Task item ▸
Look below for the line holding "Task: Click the 待处理告警 bell icon" and the line holding "Task: Expand the sidebar using the arrow icon". Transcribe exactly those lines and all lines between them, nothing more.

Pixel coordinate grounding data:
════

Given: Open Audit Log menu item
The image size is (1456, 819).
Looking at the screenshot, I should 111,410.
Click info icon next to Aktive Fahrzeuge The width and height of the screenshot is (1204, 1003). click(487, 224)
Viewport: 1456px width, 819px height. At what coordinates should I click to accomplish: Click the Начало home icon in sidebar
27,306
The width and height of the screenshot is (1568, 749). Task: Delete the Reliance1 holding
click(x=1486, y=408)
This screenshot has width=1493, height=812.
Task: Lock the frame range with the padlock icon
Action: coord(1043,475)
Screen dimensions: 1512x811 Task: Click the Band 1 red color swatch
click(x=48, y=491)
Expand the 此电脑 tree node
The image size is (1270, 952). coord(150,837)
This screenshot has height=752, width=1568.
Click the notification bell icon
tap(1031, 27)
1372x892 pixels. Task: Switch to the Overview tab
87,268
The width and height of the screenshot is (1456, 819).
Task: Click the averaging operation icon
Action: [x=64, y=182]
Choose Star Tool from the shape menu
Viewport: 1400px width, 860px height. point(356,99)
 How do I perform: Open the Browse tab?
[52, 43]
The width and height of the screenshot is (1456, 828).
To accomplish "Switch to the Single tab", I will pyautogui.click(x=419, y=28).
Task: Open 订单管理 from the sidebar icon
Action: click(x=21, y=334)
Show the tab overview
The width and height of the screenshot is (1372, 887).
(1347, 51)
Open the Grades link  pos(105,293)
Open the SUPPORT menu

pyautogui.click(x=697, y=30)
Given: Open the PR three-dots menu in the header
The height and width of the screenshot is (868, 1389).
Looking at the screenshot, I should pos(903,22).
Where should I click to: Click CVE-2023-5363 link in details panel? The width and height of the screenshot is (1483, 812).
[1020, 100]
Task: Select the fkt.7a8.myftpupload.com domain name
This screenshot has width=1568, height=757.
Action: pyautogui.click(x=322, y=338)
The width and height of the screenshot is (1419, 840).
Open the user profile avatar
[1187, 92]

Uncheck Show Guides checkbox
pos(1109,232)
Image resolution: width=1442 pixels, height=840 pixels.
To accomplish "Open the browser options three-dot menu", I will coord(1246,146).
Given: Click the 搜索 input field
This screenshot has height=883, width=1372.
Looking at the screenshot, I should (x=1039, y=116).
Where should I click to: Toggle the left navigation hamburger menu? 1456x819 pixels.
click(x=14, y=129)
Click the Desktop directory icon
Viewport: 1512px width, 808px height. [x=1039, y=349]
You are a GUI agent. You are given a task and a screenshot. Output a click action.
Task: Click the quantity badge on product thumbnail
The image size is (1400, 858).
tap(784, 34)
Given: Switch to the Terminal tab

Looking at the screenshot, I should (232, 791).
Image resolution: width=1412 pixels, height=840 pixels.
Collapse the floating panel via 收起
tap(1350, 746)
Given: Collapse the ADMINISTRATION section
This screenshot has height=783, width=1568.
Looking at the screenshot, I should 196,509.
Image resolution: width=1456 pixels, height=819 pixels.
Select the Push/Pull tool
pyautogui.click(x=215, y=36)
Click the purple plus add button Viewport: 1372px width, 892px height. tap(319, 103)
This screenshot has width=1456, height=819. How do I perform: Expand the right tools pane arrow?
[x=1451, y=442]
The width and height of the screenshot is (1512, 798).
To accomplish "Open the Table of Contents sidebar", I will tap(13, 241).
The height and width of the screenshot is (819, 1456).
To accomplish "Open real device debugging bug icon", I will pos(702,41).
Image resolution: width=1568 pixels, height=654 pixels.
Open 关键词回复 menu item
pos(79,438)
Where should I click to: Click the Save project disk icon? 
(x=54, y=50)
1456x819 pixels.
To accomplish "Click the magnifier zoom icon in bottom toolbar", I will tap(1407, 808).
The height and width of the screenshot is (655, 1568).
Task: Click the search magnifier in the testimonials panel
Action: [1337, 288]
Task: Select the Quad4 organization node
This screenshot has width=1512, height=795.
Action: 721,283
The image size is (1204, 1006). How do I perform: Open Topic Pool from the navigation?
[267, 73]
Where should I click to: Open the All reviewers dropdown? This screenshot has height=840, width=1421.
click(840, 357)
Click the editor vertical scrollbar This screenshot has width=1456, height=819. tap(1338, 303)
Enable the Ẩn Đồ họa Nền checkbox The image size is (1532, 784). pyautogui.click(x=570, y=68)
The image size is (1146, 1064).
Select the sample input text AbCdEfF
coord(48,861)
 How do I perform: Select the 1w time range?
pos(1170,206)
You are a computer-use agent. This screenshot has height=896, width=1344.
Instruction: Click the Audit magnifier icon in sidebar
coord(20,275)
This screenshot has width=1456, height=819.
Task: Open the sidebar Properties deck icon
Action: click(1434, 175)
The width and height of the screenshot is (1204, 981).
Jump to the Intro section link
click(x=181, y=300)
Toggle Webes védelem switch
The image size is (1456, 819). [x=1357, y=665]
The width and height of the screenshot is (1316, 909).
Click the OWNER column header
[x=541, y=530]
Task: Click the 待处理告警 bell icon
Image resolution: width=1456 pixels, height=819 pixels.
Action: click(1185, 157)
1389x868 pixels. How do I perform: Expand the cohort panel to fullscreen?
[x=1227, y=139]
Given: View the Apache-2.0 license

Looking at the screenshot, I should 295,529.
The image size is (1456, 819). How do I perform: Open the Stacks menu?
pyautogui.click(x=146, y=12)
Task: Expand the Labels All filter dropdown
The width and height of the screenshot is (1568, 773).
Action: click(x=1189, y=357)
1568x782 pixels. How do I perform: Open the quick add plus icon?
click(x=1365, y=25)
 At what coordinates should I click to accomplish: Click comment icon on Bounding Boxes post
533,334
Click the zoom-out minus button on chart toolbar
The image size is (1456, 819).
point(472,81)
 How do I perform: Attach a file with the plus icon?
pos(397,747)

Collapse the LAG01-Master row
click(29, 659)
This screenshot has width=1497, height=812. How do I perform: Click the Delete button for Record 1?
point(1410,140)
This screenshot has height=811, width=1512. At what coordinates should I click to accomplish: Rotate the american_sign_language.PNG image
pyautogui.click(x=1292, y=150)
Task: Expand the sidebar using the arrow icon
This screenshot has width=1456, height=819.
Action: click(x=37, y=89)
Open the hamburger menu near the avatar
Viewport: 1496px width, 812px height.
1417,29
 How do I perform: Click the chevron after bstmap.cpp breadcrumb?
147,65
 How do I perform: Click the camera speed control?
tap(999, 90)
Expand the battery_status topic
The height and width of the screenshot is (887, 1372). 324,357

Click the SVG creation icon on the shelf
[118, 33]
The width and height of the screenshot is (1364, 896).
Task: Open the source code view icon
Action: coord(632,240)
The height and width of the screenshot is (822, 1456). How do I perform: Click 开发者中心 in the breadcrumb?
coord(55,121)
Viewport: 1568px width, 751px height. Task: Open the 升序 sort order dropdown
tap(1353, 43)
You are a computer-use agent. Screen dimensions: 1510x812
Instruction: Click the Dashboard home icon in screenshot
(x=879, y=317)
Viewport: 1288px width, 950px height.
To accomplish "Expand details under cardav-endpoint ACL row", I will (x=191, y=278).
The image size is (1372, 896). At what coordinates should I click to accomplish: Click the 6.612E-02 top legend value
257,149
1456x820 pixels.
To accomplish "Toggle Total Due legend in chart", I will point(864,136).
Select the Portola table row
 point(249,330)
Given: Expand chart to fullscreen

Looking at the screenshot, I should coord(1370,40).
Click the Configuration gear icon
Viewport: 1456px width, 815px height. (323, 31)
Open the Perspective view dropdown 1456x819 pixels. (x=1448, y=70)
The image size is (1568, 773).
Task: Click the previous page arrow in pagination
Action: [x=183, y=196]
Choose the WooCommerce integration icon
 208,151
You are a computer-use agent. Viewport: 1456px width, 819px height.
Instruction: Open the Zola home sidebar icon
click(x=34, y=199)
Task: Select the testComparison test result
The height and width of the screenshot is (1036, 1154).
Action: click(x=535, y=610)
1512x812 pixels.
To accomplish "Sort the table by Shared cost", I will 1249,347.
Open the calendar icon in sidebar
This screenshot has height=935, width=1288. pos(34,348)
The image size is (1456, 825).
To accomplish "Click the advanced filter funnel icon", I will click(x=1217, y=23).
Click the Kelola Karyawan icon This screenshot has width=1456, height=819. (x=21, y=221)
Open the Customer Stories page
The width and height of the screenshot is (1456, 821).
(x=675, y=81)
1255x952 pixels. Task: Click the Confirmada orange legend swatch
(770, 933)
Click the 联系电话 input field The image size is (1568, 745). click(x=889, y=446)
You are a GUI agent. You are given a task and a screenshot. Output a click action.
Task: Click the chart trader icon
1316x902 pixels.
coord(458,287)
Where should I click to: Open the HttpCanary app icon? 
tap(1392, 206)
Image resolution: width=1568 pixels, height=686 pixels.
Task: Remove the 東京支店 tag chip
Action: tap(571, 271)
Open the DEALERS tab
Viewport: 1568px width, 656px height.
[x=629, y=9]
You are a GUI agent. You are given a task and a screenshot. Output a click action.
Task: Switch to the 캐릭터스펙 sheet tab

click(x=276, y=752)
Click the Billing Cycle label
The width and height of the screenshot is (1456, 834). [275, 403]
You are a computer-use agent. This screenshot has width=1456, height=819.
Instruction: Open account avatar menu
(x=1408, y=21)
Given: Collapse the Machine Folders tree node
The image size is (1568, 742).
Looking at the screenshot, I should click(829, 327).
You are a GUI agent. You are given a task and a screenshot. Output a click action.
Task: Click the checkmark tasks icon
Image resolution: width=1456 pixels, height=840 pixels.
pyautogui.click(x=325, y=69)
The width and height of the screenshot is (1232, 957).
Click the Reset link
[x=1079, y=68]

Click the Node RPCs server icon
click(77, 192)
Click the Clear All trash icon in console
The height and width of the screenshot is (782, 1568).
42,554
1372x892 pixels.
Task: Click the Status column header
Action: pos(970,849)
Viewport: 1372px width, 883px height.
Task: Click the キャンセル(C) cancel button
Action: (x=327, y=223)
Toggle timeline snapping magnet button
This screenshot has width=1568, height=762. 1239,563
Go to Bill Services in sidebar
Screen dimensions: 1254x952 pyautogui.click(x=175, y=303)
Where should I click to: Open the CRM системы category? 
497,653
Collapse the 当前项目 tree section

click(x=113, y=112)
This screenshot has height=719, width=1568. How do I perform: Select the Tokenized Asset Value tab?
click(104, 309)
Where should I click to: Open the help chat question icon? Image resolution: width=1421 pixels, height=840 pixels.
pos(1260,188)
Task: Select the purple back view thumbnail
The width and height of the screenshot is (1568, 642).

════

Response to the task ▸
Task: Click the 待处理告警 bell icon
Image resolution: width=1456 pixels, height=819 pixels.
Action: click(1185, 157)
1389x868 pixels. How do I perform: Expand the cohort panel to fullscreen?
[x=1227, y=139]
Given: View the Apache-2.0 license

Looking at the screenshot, I should 295,529.
The image size is (1456, 819). How do I perform: Open the Stacks menu?
pyautogui.click(x=146, y=12)
Task: Expand the Labels All filter dropdown
The width and height of the screenshot is (1568, 773).
Action: click(x=1189, y=357)
1568x782 pixels. How do I perform: Open the quick add plus icon?
click(x=1365, y=25)
 At what coordinates should I click to accomplish: Click comment icon on Bounding Boxes post
533,334
Click the zoom-out minus button on chart toolbar
The image size is (1456, 819).
point(472,81)
 How do I perform: Attach a file with the plus icon?
pos(397,747)

Collapse the LAG01-Master row
click(29, 659)
This screenshot has width=1497, height=812. How do I perform: Click the Delete button for Record 1?
point(1410,140)
This screenshot has height=811, width=1512. At what coordinates should I click to accomplish: Rotate the american_sign_language.PNG image
pyautogui.click(x=1292, y=150)
Task: Expand the sidebar using the arrow icon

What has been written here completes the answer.